→ Written request
Change "filter bar" to "filter toolbar" in the lines starting with the one containing "Click the AdBlocker Ultimate shield icon" and going on through the one containing "tap(109, 173)", and give those lines again with nothing else altered. Leave the pictures out.

→ Stored records
■ ■ ■ ■ ■ ■ ■

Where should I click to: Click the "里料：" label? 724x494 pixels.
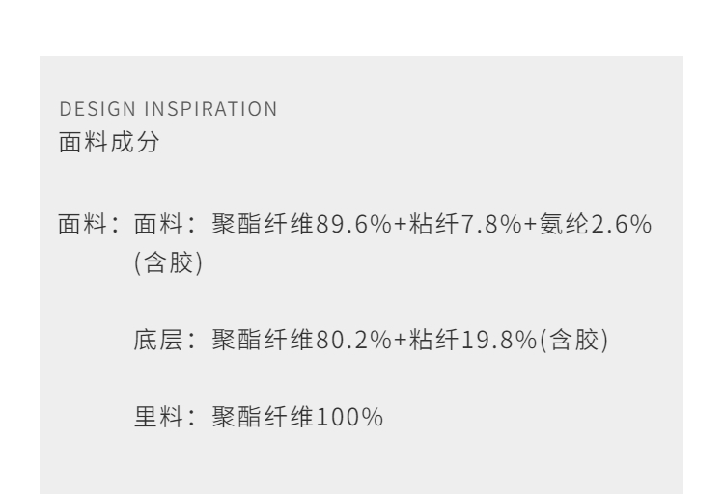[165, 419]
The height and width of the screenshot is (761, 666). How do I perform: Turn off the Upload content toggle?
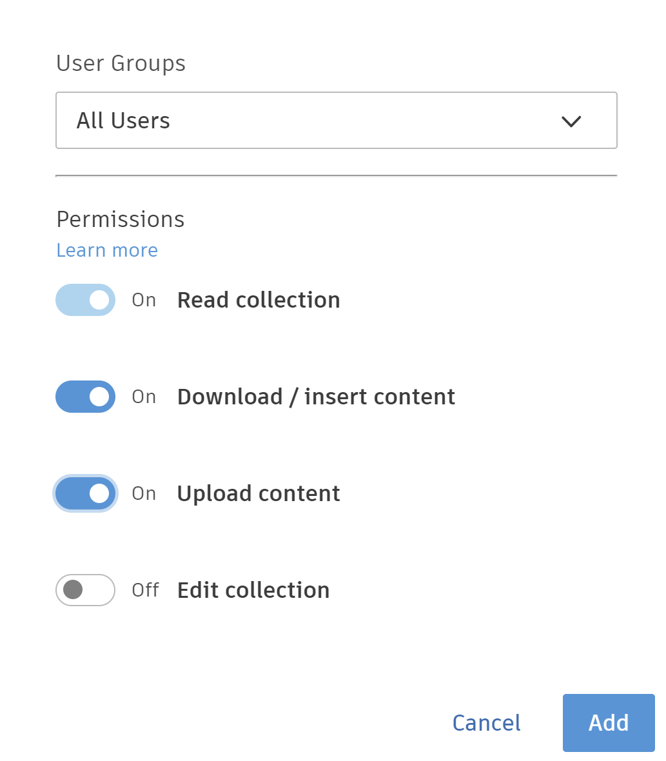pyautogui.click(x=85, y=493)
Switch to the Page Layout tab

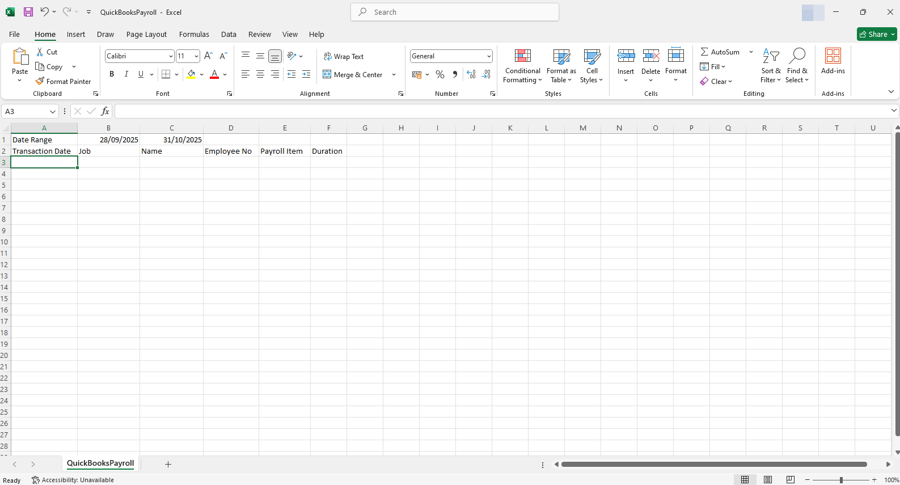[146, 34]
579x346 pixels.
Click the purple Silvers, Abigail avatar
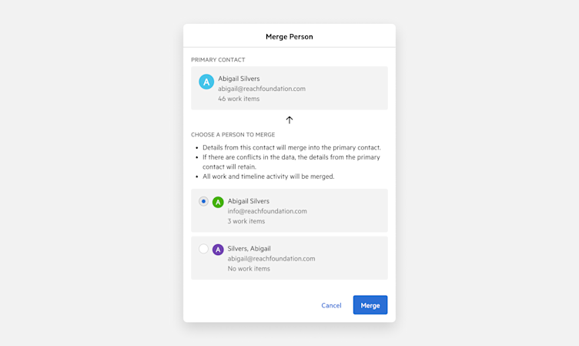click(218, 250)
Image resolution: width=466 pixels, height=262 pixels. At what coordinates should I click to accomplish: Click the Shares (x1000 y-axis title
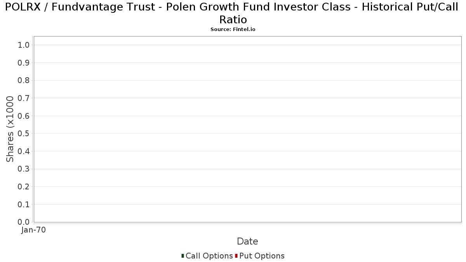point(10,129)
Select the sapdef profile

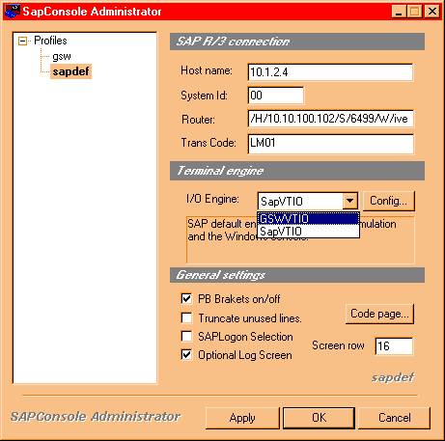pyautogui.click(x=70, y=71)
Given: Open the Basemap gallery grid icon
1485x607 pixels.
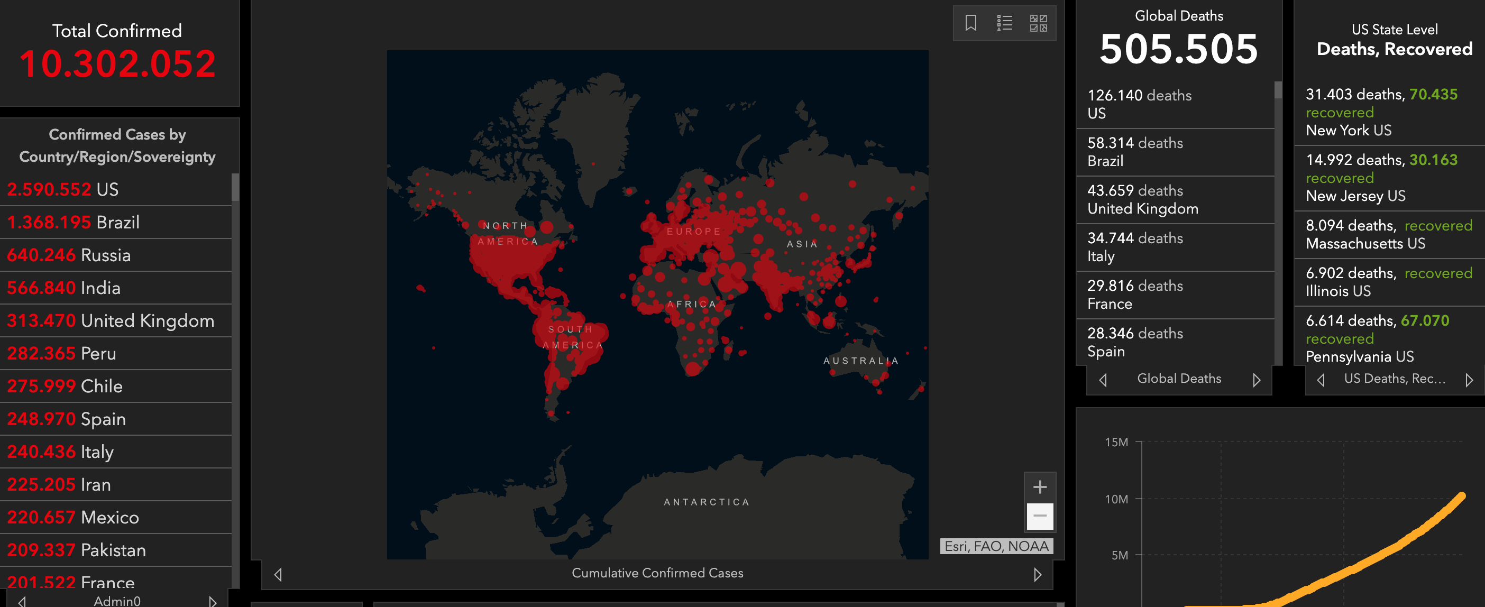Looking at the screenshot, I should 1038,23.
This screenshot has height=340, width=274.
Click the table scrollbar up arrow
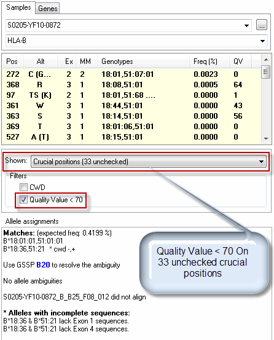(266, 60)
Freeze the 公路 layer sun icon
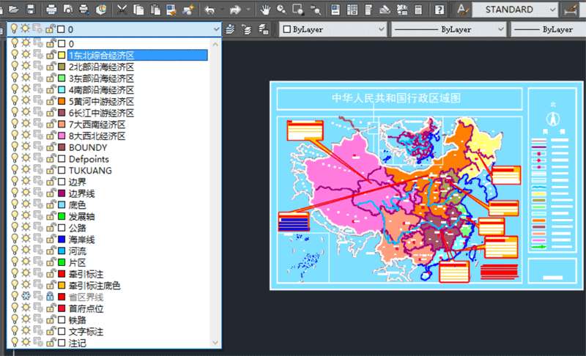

■ ■ ■ ■ ■ ■ ■

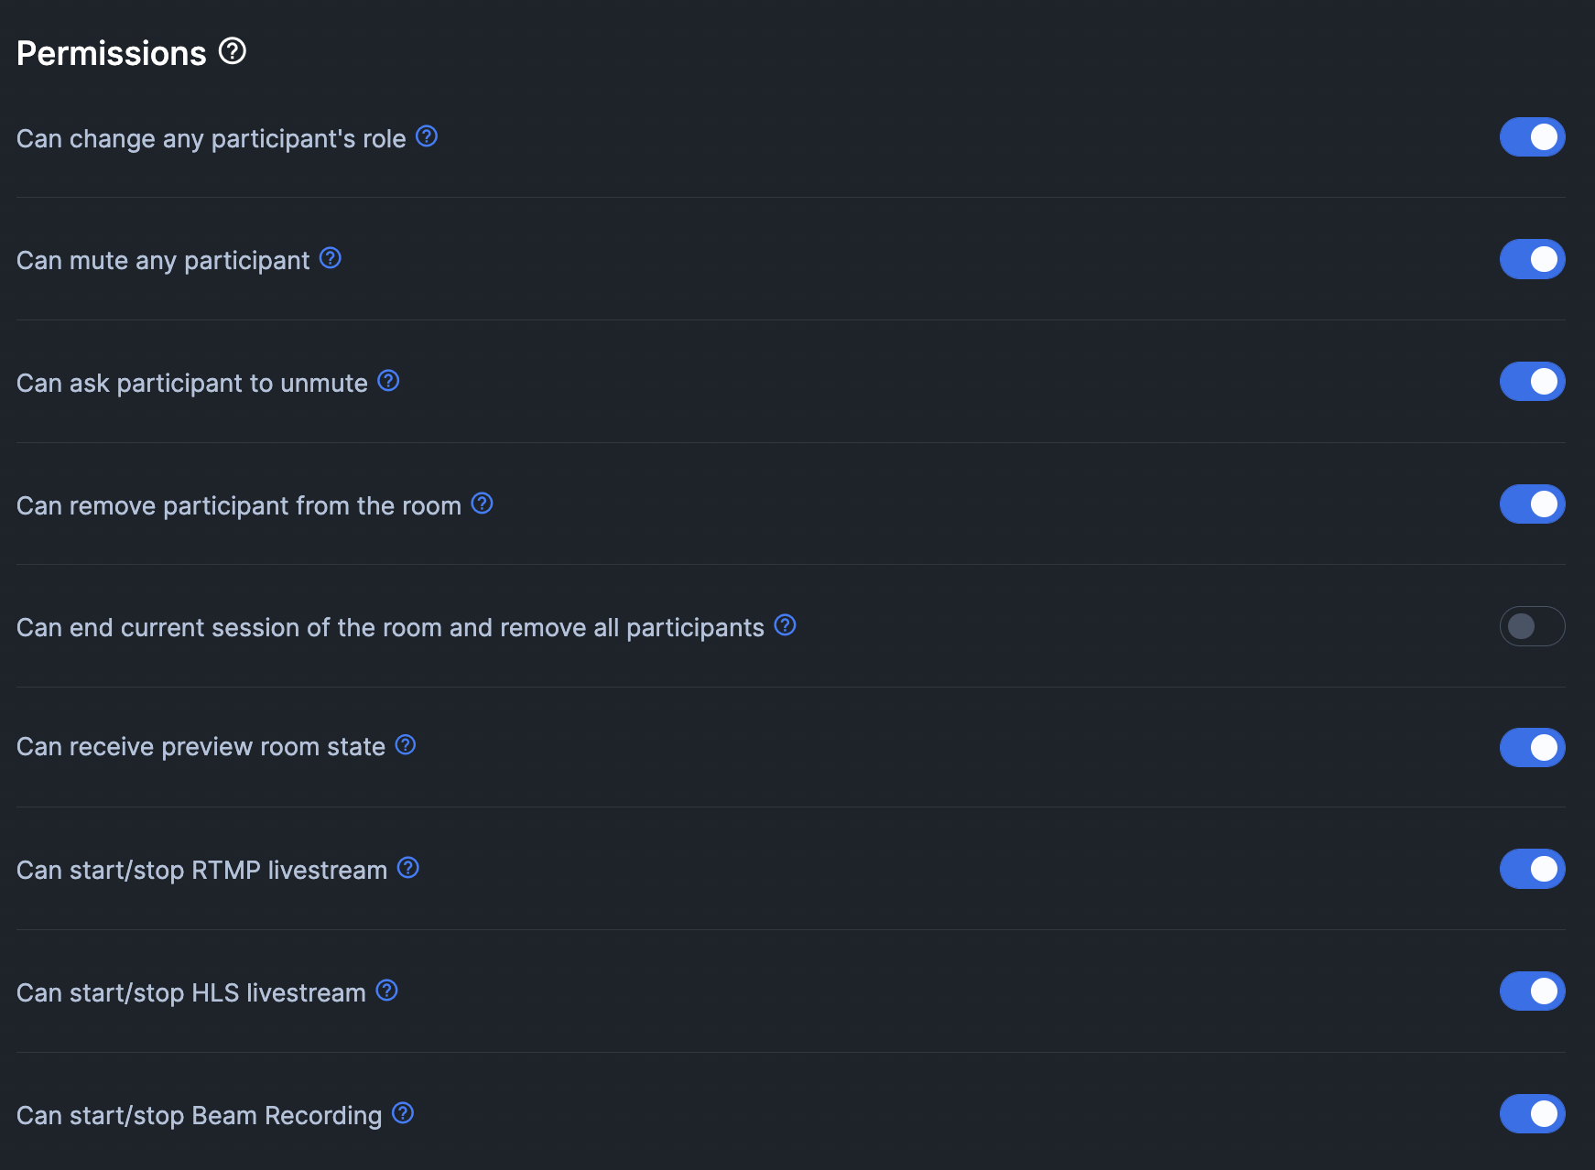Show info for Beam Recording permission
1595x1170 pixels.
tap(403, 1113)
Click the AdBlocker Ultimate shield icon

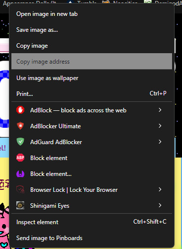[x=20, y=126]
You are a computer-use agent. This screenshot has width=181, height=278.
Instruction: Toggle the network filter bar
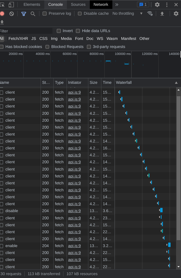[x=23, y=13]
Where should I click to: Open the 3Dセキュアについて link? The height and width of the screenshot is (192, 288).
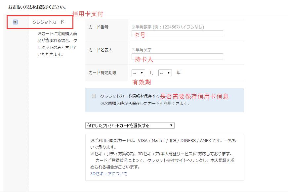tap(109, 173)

■ ■ ■ ■ ■ ■ ■

→ Exercise output
Click the AdBlocker Ultimate shield icon

[x=20, y=126]
You are a computer-use agent. This screenshot has width=181, height=278.
Instruction: Toggle the network filter toolbar
[x=23, y=13]
Where should I click to: Open the 3Dセキュアについて link? The height and width of the screenshot is (192, 288).
tap(109, 173)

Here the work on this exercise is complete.